La question des absences pour raison de santé dans la fonction publique fait l'objet d'un débat récurrent. Dans le cadre de l'examen du projet de loi de finances (PLF) 2016 le 5 novembre, l'Assemblée nationale a ainsi adopté un amendement gouvernemental prévoyant la prolongation de l'expérimentation du contrôle par les caisses primaires d'assurance maladie des arrêts maladie des fonctionnaires, tandis qu'elle rejetait un amendement présenté par l'opposition visant à rétablir trois jours de carence pour les agents publics. En effet, rappelle justement l'auteur de la note, "ces absences représentent un enjeu de prévention, dans la mesure où elles peuvent s'interpréter comme un indicateur de santé dégradée, ou de mal-être au travail pour les salariés, mais elles correspondent également à un enjeu de gestion des ressources humaines pour les employeurs et de pression sur les finances publiques".

Un fonctionnaire sur trois s'est absenté pour raison de santé en 2013

Environ un agent sur trois de la fonction publique - 32% dans fonction publique de l'Etat (FPE), 35% dans la fonction publique territoriale (FPT) et 33% dans la fonction publique hospitalière (FPH) - a eu au moins un arrêt maladie dans l'année, contre 28% des salariés du secteur privé. Pour sept salariés sur dix absents au moins une fois, dans la fonction publique comme dans le secteur privé, il ne s'agit que d'un seul arrêt maladie dans l'année. Par ailleurs, les agents de la fonction publique, en particulier les agents de l'Etat, s'arrêtent moins longtemps que les salariés du secteur privé : 52% des agents de la fonction publique absents au moins une fois pour maladie se sont arrêtés moins de huit jours dans l'année (56% dans la FPE, 49% dans la FPT, 46% dans la FPH) contre 46% des salariés du secteur privé.

Toutefois, plus d'un quart des salariés absents au moins une fois pour maladie ont une durée d'absence supérieure ou égale à 30 jours dans l'année dans la FPT (26%), la FPH (28%) et le secteur privé (25%), alors que ces durées ne concernent que 17% des agents de la FPE. Dans le public comme dans le privé, les femmes s'arrêtent plus souvent et plus longtemps que les hommes alors que les plus âgés ont une probabilité d'arrêt plus faible mais des durées d'absence plus longues.

Pas de profil spécifique d'exposition aux risques

Dans la fonction publique, les fonctionnaires (titulaires), les agents de catégorie B et C et des familles de métiers "Action sociale" et "Entretien maintenance" sont plus nombreux à s'absenter pour raisons de santé dans l'année. L'analyse de leurs conditions de travail montre des expositions aux risques professionnels et risques psychosociaux très différents.

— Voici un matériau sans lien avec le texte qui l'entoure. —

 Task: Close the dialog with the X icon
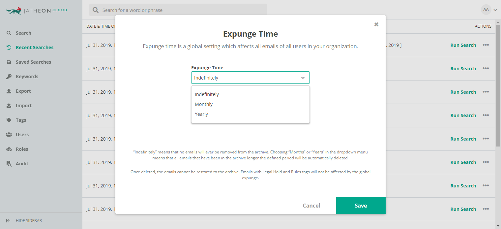376,24
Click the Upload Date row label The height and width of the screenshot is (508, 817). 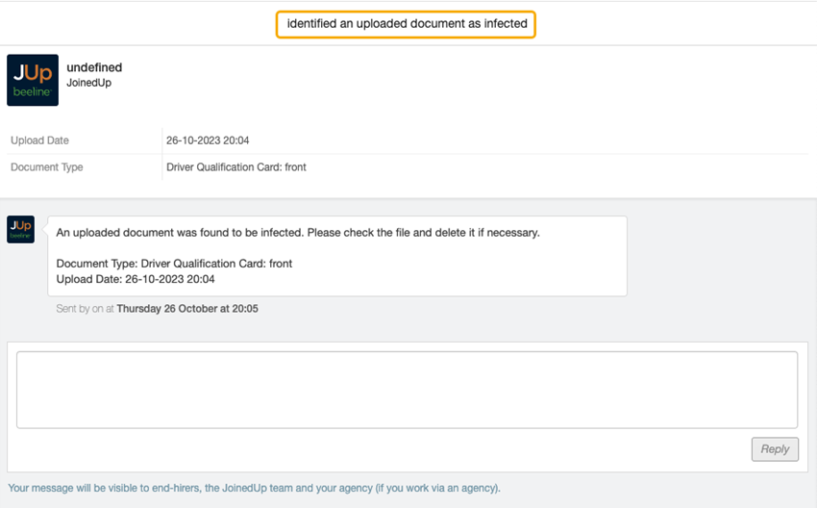pyautogui.click(x=39, y=140)
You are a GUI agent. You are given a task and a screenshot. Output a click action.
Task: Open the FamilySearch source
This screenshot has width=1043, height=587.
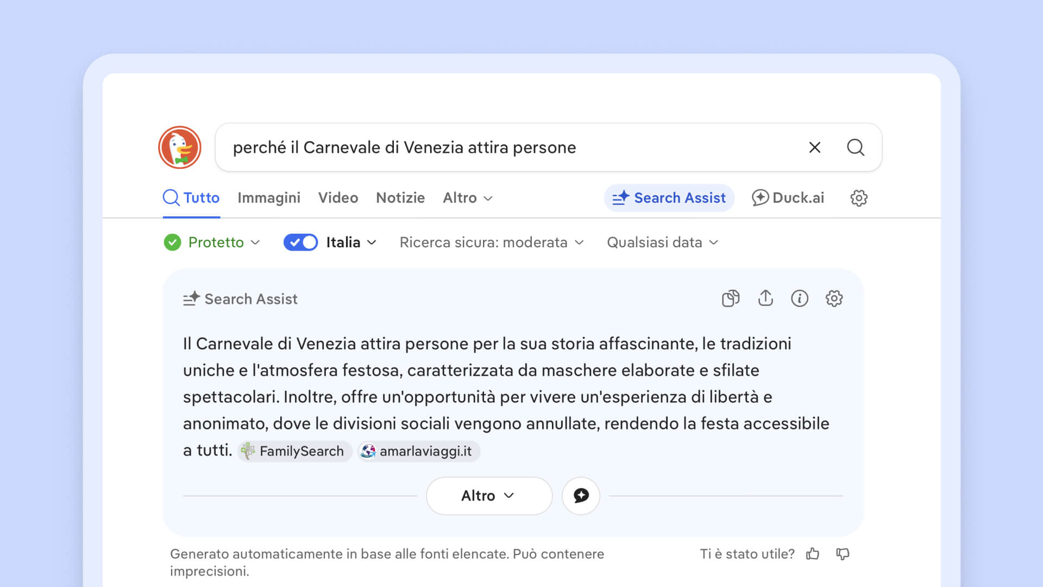[294, 451]
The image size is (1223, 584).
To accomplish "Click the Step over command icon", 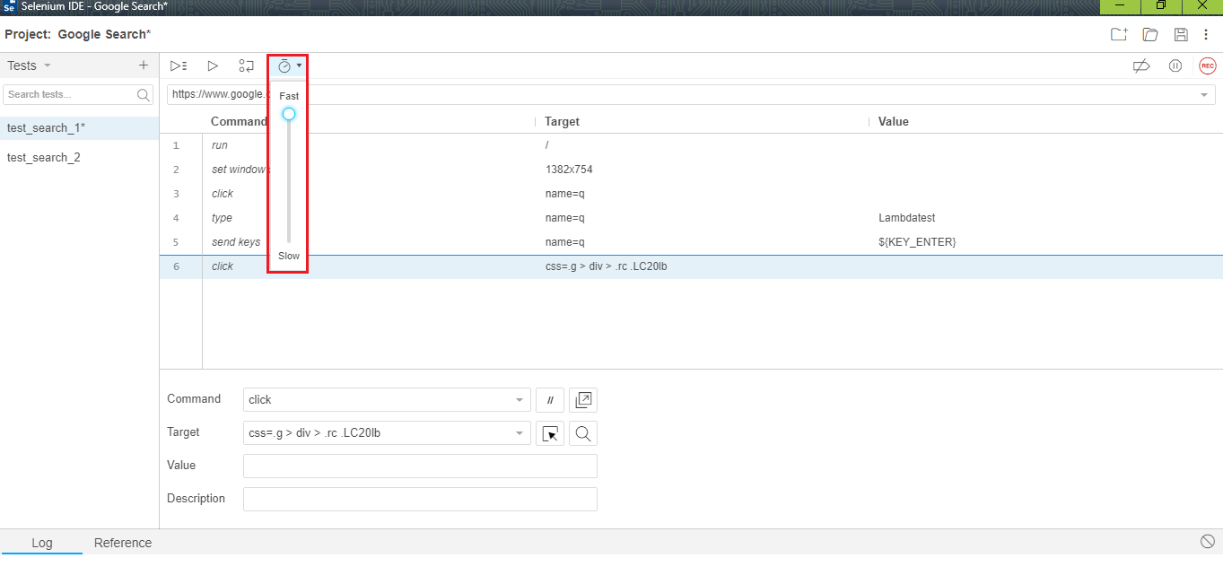I will (246, 65).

Ainsi,  la famille de métiers "Action sociale" est nettement plus exposée que la moyenne de la fonction publique au stress, aux conflits de valeur, à l'insécurité économique et à un manque de reconnaissance. En revanche, elle est moins touchée par le manque d'autonomie et les contraintes physiques. La famille de métiers "Entretien, maintenance", qui enregistre également la proportion d'agents les plus souvent concernés par des durées d'absence de 30 jours ou plus dans l'année, est quant à elle fortement exposée au manque d'autonomie et aux contraintes physiques, et légèrement plus exposée à des rapports sociaux difficiles que la moyenne de la fonction publique. Elle est moins exposée que la moyenne aux autres risques.  Il n'y aurait donc pas un profil spécifique d'exposition aux risques qui prédisposerait à un surcroît d'arrêts maladie.

Sans que cela puisse constituer une réelle surprise, l'auteur conclut donc à un lien entre les expositions aux risques psychosociaux, tout comme les contraintes physiques, et la probabilité d'avoir un arrêt maladie dans l'année. Elle relève enfin qu'une étude menée sur le secteur privé a montré que "la prise en charge par les organismes complémentaires d'un délai de carence n'accroît pas la probabilité́ pour les salariés indemnisés d'avoir un arrêt maladie dans l'année et contribue à̀ réduire significativement la durée totale des arrêts maladie des salariés ayant plus de cinq ans d'ancienneté", relativisant ainsi l'efficacité des journées de carence comme instrument de régulation des arrêts maladie.